Esses critérios são tipificados nos questionários suplementares da PNAD Contínua anual, produzindo estatísticas experimentais sobre o trabalho infantil no Brasil[5].

Perfil do trabalho infantil em Santa Catarina

Os dados da PNADC revelam que, em 2022, 4,6% de todos os catarinenses com idades entre 5 e 17 anos estavam submetidos a condições de trabalho infantil. Esse percentual se aproxima da média nacional, que ficou em 4,9%.

Dos 60 mil trabalhadores infantis catarinenses, mais de 80% possuem de 14 a 17 anos. Nessa faixa etária, a proporção das pessoas em situação de trabalho infantil (vale lembrar, em atividades degradantes e/ou que comprometem a escolarização), chega a 14%. Embora as estatísticas não sejam tão precisas quanto a isto, é seguro afirmar que, nesta faixa etária, mais da metade de todos aqueles que estão trabalhando estão submetidos a condições de trabalho infantil.

Demograficamente, o destaque é para a elevada participação de meninos (55% dos trabalhadores infantis, contra 49% de participação na população total da faixa etária) e residentes em zonas rurais (29%, contra 16% da população em geral). Como era de se esperar, a taxa de escolarização das crianças e adolescentes submetidos ao trabalho infantil é muito menor que a média, sendo de apenas 86%.

Quanto ao perfil das atividades realizadas, nota-se que 88% dos trabalhadores infantis estão ocupados em alguma atividade econômica, isto é, trabalham para obter renda para si ou para o seu domicílio, enquanto os 12% restantes realizam apenas atividades para consumo próprio (vide nota 3). Do total de ocupados, 49% estão em atividades prejudiciais à saúde, presentes na Lista TIP (vide nota 4).

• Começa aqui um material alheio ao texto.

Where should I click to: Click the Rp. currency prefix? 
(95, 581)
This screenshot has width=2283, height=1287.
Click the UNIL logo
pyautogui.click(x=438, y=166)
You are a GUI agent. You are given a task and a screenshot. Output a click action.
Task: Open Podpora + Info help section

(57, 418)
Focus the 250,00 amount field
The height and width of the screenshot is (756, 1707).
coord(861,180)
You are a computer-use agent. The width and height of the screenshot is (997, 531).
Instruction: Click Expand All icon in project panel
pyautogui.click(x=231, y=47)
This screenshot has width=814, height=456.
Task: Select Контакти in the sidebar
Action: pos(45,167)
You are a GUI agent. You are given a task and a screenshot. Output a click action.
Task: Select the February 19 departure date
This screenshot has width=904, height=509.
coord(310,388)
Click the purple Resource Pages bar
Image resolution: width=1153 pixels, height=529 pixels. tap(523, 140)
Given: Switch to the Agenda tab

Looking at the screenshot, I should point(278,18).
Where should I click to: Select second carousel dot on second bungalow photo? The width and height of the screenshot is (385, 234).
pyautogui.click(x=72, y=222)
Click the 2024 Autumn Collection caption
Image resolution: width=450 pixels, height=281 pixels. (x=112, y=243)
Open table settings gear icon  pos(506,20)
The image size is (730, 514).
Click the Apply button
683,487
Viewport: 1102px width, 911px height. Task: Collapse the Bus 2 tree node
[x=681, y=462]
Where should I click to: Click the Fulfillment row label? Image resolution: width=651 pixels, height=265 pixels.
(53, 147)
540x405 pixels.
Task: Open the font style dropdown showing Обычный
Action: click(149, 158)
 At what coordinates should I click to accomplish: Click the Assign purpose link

Na maioria dos casos, o trabalho infantil é realizado para um “empregador”, seja ele um membro da família ou contratante sem registro. Outro caso bastante comum é a do “trabalho familiar auxiliar”, que ocorre quando a criança ou adolescente trabalha de ajudante a um membro de seu domicílio, sem ser diretamente remunerado por isso. Em função disso, a informalidade é a regra dessas ocupações, abrangendo mais de 80% do total.

A lista das atividades econômicas mais associadas ao trabalho infantil é liderada pela confecção doméstica de artigos de vestuário, seguida pela construção civil e pela agropecuária, com destaque para a criação de gado, o cultivo de banana e até de fumo. Outras atividades com elevada presença de trabalho infantil são as de comércio ambulante de alimentos, serviços de alimentação, serviços domésticos e pequenos estabelecimentos comerciais, como minimercados, quitandas e oficinas mecânicas.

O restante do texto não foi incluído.